I once took a computer programming class. Or, tried to take a computer programming class might be more accurate. After a few lessons I could not figure out what language we were even speaking so I dropped the class, opting to take something in mathematics or philosophy instead.
I think a lot of people find HTML to be daunting. It seems unrelatable and foreign. What do all the numbers and symbols mean? Why does it matter what format you save a file in? Where can you even learn these things?

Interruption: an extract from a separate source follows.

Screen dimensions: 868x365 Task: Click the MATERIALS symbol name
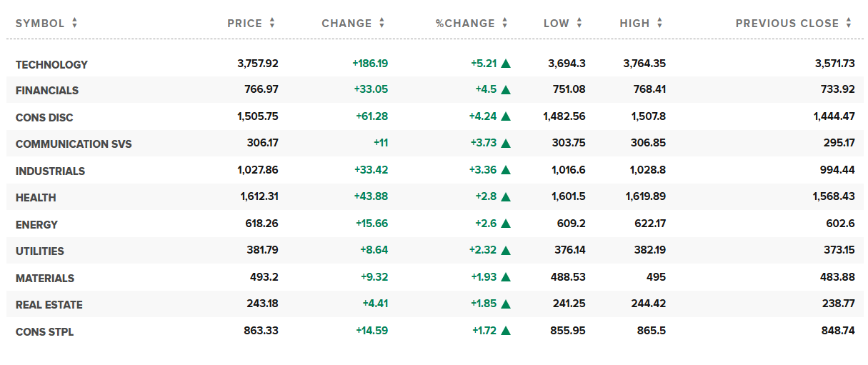(45, 279)
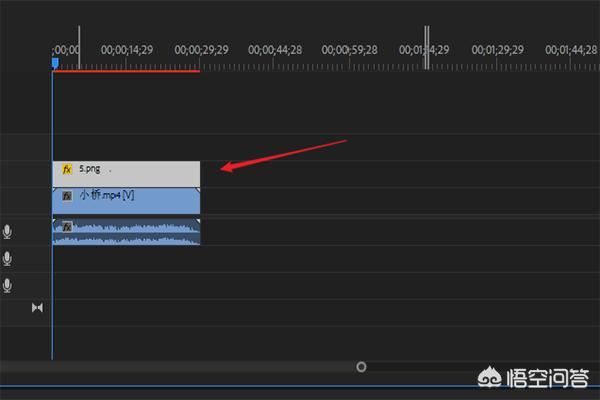
Task: Click the yellow fx badge on 5.png clip
Action: [x=67, y=169]
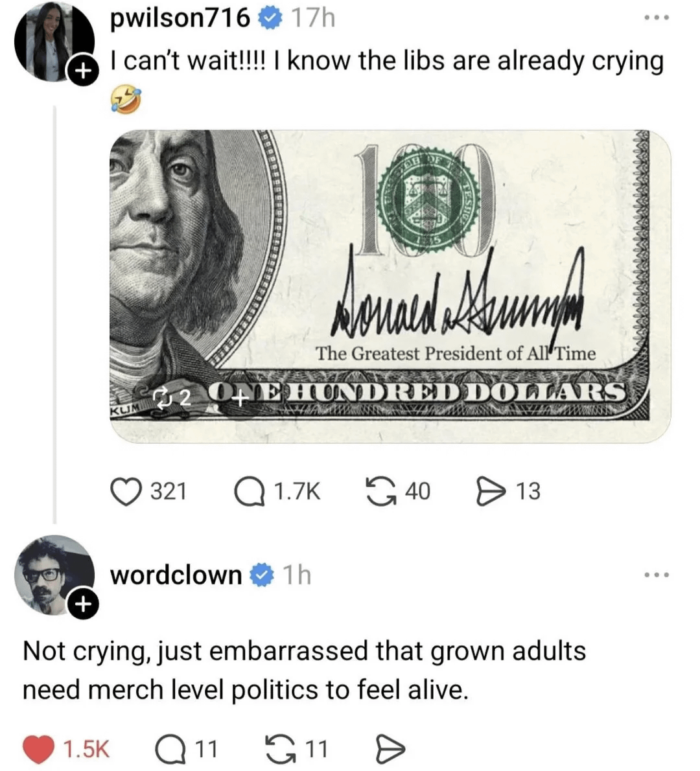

But learning HTML is actually a lot like learning anything else. I used to be horrible at baking because I was never able to measure ingredients correctly, and would absentmindedly wander away from the oven only to return to a burnt pan of whatever I was trying to turn into cookies. It was a new language I had to learn. Take, for example, this recipe for one of my specialties, Apple Cinnamon Crumb Muffins. The steps given might seem foreign to someone who hasn’t taken the time to learn baking yet, too. “1/4 teaspoon ground all-spice?” Like the men’s fragrance? What’s the difference between wheat and all-purpose flour?
Learning a new skill takes time and patience, and sometimes a lot of research. I’m currently trying to learn to crochet (because I’m not busy enough already) and am struggling with the simplest stitches, not to mention learning a whole new vocabulary. But I can relate it to sewing and I want to be able to make my own hat, so I stick with it. I want to start composting because it’s good for the environment, so I found a children’s guide to doing it (the simpler the better for me) and have a friend committed to helping me, even providing me with worms.
People just need to remember that learning HTML is like learning any other skill. You start out with the basics and then move on to researching more in-depth information on how to do it. It’s a useful skill to have, as the internet becomes more prominent in our lives and information technology careers become more in demand.